■ **TASK REQUIREMENTS**
Could you copy out every item below word for word, omitting the pictures?

-- begin PROVIDED DATA --

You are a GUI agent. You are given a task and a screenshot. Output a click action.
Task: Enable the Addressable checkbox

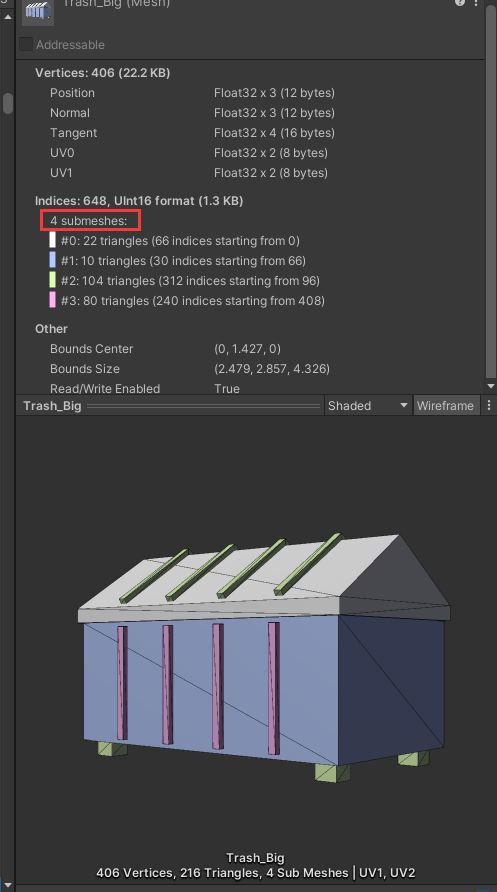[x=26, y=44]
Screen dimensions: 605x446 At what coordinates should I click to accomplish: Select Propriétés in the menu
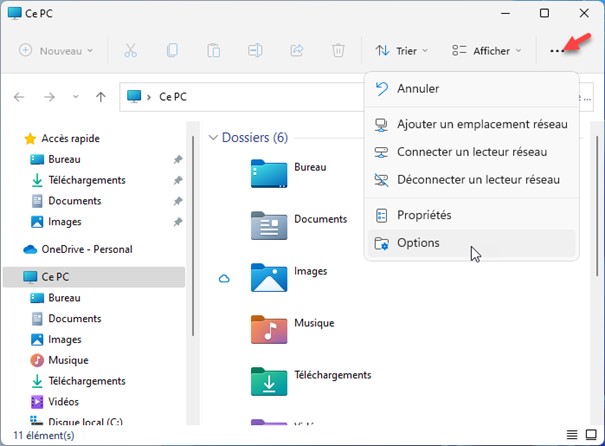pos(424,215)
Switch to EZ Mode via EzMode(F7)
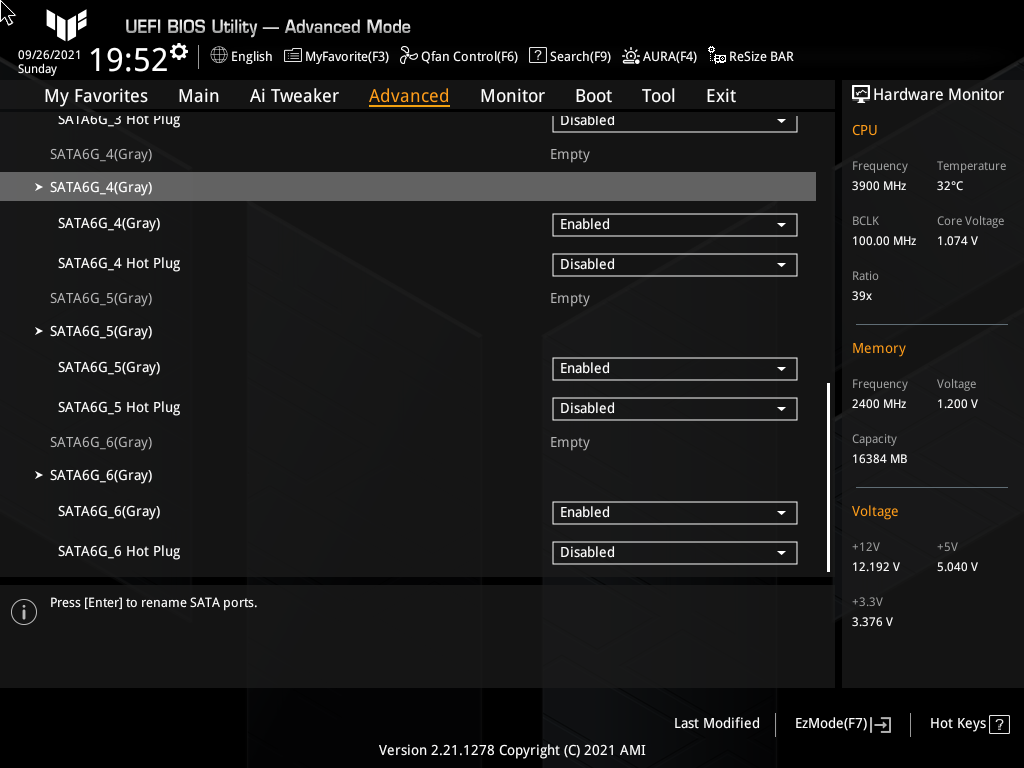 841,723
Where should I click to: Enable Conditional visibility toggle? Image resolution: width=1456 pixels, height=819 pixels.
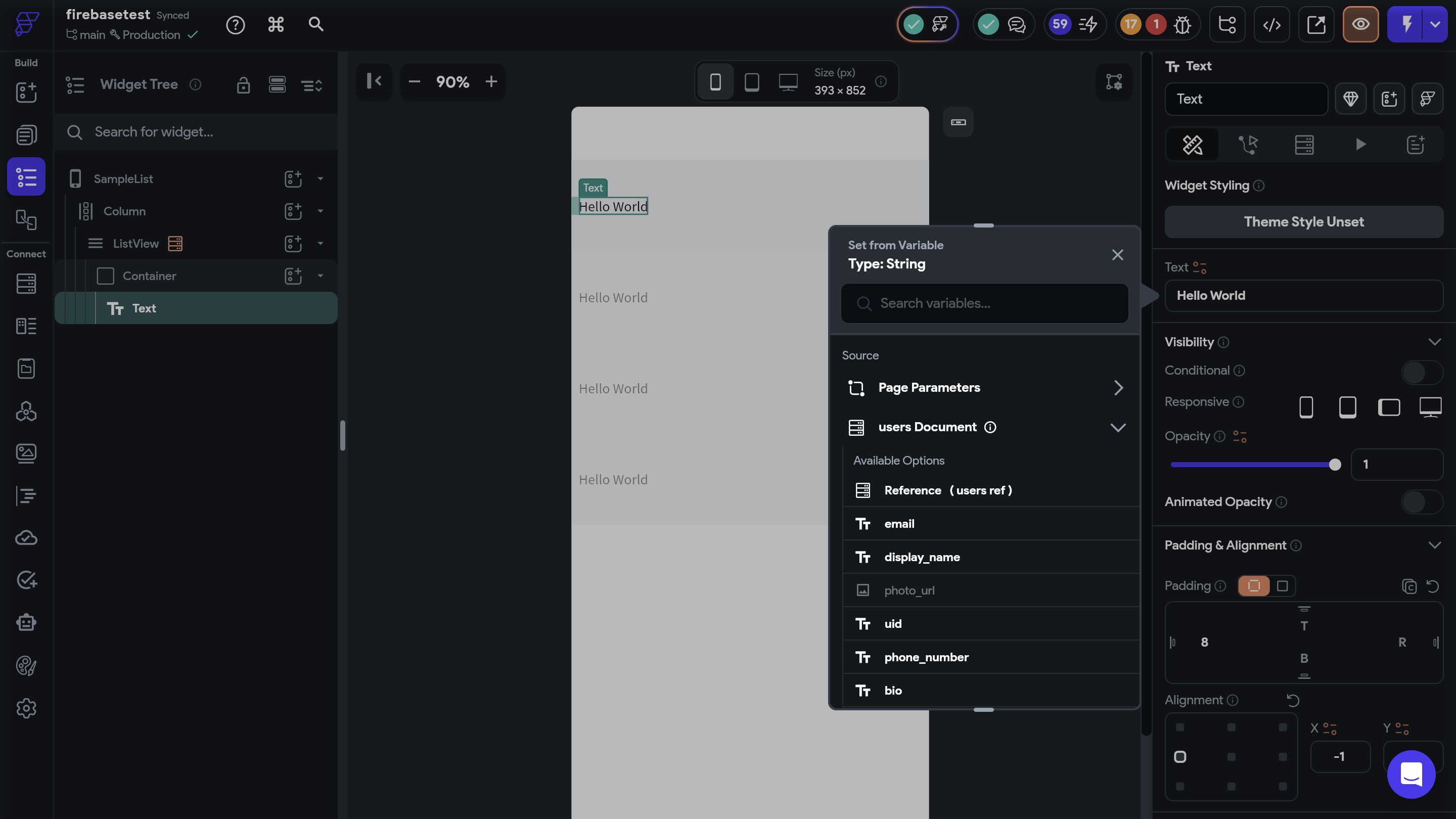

-- end PROVIDED DATA --

■ **ANSWER TO THIS PROBLEM**
You are a GUI agent. You are given a task and a screenshot. Output a click action.
Task: Enable the Addressable checkbox

[x=26, y=44]
Screen dimensions: 605x446 At what coordinates should I click to accomplish: Select Propriétés in the menu
pos(424,215)
Switch to EZ Mode via EzMode(F7)
 841,723
Where should I click to: Enable Conditional visibility toggle? Image resolution: width=1456 pixels, height=819 pixels.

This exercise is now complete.